── Input ──
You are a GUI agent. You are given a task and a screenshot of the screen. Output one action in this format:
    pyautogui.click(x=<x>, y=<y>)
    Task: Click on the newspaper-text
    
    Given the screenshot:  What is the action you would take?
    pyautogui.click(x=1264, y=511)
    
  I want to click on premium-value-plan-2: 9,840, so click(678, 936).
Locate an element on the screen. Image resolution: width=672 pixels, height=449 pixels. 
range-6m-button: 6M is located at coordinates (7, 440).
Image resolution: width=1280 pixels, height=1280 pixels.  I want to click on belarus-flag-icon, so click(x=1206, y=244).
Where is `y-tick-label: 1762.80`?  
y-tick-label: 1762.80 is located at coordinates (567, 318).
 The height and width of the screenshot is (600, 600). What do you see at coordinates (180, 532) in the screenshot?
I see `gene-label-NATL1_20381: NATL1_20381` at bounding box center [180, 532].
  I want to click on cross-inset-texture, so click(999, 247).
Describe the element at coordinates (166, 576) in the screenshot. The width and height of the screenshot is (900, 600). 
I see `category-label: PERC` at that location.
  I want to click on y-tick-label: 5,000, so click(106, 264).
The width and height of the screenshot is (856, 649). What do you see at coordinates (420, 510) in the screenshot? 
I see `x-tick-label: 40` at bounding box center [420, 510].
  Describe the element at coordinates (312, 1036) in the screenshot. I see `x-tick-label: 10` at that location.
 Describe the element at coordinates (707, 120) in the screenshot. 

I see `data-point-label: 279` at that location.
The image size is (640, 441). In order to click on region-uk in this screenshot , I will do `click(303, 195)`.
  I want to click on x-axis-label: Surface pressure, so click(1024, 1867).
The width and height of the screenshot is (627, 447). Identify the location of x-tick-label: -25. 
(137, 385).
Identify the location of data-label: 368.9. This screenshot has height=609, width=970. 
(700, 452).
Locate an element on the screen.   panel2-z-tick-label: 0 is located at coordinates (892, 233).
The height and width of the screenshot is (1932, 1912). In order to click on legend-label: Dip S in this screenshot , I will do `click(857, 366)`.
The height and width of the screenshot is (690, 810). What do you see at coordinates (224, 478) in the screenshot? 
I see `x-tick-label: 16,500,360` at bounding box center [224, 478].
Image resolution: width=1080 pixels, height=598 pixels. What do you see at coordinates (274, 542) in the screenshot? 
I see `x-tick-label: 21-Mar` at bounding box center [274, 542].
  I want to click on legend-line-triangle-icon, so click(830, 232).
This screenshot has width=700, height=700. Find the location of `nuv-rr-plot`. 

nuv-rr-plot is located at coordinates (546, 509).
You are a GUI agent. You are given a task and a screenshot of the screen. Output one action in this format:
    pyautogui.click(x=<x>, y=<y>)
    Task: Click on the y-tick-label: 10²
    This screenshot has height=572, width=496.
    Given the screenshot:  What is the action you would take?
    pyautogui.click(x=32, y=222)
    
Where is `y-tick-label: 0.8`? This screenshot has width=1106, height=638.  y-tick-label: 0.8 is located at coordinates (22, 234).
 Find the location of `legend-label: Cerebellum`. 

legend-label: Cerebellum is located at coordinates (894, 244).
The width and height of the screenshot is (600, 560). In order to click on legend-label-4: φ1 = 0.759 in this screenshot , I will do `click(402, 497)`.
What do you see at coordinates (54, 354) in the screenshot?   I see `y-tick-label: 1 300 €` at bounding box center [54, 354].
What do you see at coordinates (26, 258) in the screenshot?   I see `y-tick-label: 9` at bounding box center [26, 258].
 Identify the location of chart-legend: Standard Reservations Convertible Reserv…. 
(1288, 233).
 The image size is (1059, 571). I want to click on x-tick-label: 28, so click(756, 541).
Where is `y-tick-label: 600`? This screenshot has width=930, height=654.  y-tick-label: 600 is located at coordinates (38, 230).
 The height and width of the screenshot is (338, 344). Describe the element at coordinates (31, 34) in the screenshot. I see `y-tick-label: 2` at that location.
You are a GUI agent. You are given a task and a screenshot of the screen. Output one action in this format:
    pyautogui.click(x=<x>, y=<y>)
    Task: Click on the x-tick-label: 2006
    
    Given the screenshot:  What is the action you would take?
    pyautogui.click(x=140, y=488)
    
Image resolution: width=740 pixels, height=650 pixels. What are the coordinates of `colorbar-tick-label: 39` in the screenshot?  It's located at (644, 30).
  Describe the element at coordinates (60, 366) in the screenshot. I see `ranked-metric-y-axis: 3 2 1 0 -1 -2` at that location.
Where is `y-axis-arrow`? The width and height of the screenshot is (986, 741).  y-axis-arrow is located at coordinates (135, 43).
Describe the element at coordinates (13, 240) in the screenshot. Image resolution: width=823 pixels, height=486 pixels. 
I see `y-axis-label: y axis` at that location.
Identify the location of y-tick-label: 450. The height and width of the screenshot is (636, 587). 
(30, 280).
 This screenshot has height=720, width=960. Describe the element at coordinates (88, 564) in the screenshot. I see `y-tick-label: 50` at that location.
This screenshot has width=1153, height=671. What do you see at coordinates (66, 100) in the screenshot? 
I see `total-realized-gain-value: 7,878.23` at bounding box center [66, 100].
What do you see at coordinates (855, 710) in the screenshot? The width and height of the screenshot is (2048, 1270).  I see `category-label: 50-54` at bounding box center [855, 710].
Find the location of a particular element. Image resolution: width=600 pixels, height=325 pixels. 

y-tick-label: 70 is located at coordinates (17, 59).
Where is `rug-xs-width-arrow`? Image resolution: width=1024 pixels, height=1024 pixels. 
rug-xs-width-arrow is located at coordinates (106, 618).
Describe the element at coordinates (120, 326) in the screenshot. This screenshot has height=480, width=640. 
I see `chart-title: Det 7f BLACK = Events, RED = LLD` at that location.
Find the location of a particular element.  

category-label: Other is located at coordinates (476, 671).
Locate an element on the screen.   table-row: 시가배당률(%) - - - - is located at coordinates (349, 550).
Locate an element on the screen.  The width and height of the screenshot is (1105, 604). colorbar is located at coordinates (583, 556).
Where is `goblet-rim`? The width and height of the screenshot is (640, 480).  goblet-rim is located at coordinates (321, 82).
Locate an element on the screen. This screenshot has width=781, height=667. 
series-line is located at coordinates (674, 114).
───
*Exercise objective*
Rewrite all the items above, changing "Locate an element on the screen." to "Find an element on the screen." and leaving every other part the same.

*Response to this exercise*
You are a GUI agent. You are given a task and a screenshot of the screen. Output one action in this format:
    pyautogui.click(x=<x>, y=<y>)
    Task: Click on the newspaper-text
    
    Given the screenshot:  What is the action you would take?
    pyautogui.click(x=1264, y=511)
    
  I want to click on premium-value-plan-2: 9,840, so click(678, 936).
Find an element on the screen. Image resolution: width=672 pixels, height=449 pixels. 
range-6m-button: 6M is located at coordinates (7, 440).
Image resolution: width=1280 pixels, height=1280 pixels.  I want to click on belarus-flag-icon, so click(x=1206, y=244).
Where is `y-tick-label: 1762.80`?  
y-tick-label: 1762.80 is located at coordinates (567, 318).
 The height and width of the screenshot is (600, 600). What do you see at coordinates (180, 532) in the screenshot?
I see `gene-label-NATL1_20381: NATL1_20381` at bounding box center [180, 532].
  I want to click on cross-inset-texture, so click(999, 247).
Describe the element at coordinates (166, 576) in the screenshot. The width and height of the screenshot is (900, 600). 
I see `category-label: PERC` at that location.
  I want to click on y-tick-label: 5,000, so click(106, 264).
The width and height of the screenshot is (856, 649). What do you see at coordinates (420, 510) in the screenshot? 
I see `x-tick-label: 40` at bounding box center [420, 510].
  Describe the element at coordinates (312, 1036) in the screenshot. I see `x-tick-label: 10` at that location.
 Describe the element at coordinates (707, 120) in the screenshot. 

I see `data-point-label: 279` at that location.
The image size is (640, 441). In order to click on region-uk in this screenshot , I will do `click(303, 195)`.
  I want to click on x-axis-label: Surface pressure, so click(1024, 1867).
The width and height of the screenshot is (627, 447). Identify the location of x-tick-label: -25. 
(137, 385).
Identify the location of data-label: 368.9. This screenshot has height=609, width=970. 
(700, 452).
Find an element on the screen.   panel2-z-tick-label: 0 is located at coordinates (892, 233).
The height and width of the screenshot is (1932, 1912). In order to click on legend-label: Dip S in this screenshot , I will do `click(857, 366)`.
The height and width of the screenshot is (690, 810). What do you see at coordinates (224, 478) in the screenshot? 
I see `x-tick-label: 16,500,360` at bounding box center [224, 478].
Image resolution: width=1080 pixels, height=598 pixels. What do you see at coordinates (274, 542) in the screenshot? 
I see `x-tick-label: 21-Mar` at bounding box center [274, 542].
  I want to click on legend-line-triangle-icon, so click(830, 232).
This screenshot has width=700, height=700. Find the location of `nuv-rr-plot`. 

nuv-rr-plot is located at coordinates (546, 509).
You are a GUI agent. You are given a task and a screenshot of the screen. Output one action in this format:
    pyautogui.click(x=<x>, y=<y>)
    Task: Click on the y-tick-label: 10²
    This screenshot has height=572, width=496.
    Given the screenshot:  What is the action you would take?
    pyautogui.click(x=32, y=222)
    
Where is `y-tick-label: 0.8`? This screenshot has width=1106, height=638.  y-tick-label: 0.8 is located at coordinates (22, 234).
 Find the location of `legend-label: Cerebellum`. 

legend-label: Cerebellum is located at coordinates (894, 244).
The width and height of the screenshot is (600, 560). In order to click on legend-label-4: φ1 = 0.759 in this screenshot , I will do `click(402, 497)`.
What do you see at coordinates (54, 354) in the screenshot?   I see `y-tick-label: 1 300 €` at bounding box center [54, 354].
What do you see at coordinates (26, 258) in the screenshot?   I see `y-tick-label: 9` at bounding box center [26, 258].
 Identify the location of chart-legend: Standard Reservations Convertible Reserv…. 
(1288, 233).
 The image size is (1059, 571). I want to click on x-tick-label: 28, so click(756, 541).
Where is `y-tick-label: 600`? This screenshot has width=930, height=654.  y-tick-label: 600 is located at coordinates (38, 230).
 The height and width of the screenshot is (338, 344). Describe the element at coordinates (31, 34) in the screenshot. I see `y-tick-label: 2` at that location.
You are a GUI agent. You are given a task and a screenshot of the screen. Output one action in this format:
    pyautogui.click(x=<x>, y=<y>)
    Task: Click on the x-tick-label: 2006
    
    Given the screenshot:  What is the action you would take?
    pyautogui.click(x=140, y=488)
    
Image resolution: width=740 pixels, height=650 pixels. What are the coordinates of `colorbar-tick-label: 39` in the screenshot?  It's located at (644, 30).
  Describe the element at coordinates (60, 366) in the screenshot. I see `ranked-metric-y-axis: 3 2 1 0 -1 -2` at that location.
Where is `y-axis-arrow`? The width and height of the screenshot is (986, 741).  y-axis-arrow is located at coordinates (135, 43).
Describe the element at coordinates (13, 240) in the screenshot. Image resolution: width=823 pixels, height=486 pixels. 
I see `y-axis-label: y axis` at that location.
Identify the location of y-tick-label: 450. The height and width of the screenshot is (636, 587). 
(30, 280).
 This screenshot has height=720, width=960. Describe the element at coordinates (88, 564) in the screenshot. I see `y-tick-label: 50` at that location.
This screenshot has width=1153, height=671. What do you see at coordinates (66, 100) in the screenshot? 
I see `total-realized-gain-value: 7,878.23` at bounding box center [66, 100].
What do you see at coordinates (855, 710) in the screenshot? The width and height of the screenshot is (2048, 1270).  I see `category-label: 50-54` at bounding box center [855, 710].
Find the location of a particular element. Image resolution: width=600 pixels, height=325 pixels. 

y-tick-label: 70 is located at coordinates (17, 59).
Where is `rug-xs-width-arrow`? Image resolution: width=1024 pixels, height=1024 pixels. 
rug-xs-width-arrow is located at coordinates (106, 618).
Describe the element at coordinates (120, 326) in the screenshot. This screenshot has height=480, width=640. 
I see `chart-title: Det 7f BLACK = Events, RED = LLD` at that location.
Find the location of a particular element.  

category-label: Other is located at coordinates (476, 671).
Find an element on the screen.   table-row: 시가배당률(%) - - - - is located at coordinates (349, 550).
Find an element on the screen.  The width and height of the screenshot is (1105, 604). colorbar is located at coordinates (583, 556).
Where is `goblet-rim`? The width and height of the screenshot is (640, 480).  goblet-rim is located at coordinates (321, 82).
Find an element on the screen. This screenshot has width=781, height=667. 
series-line is located at coordinates (674, 114).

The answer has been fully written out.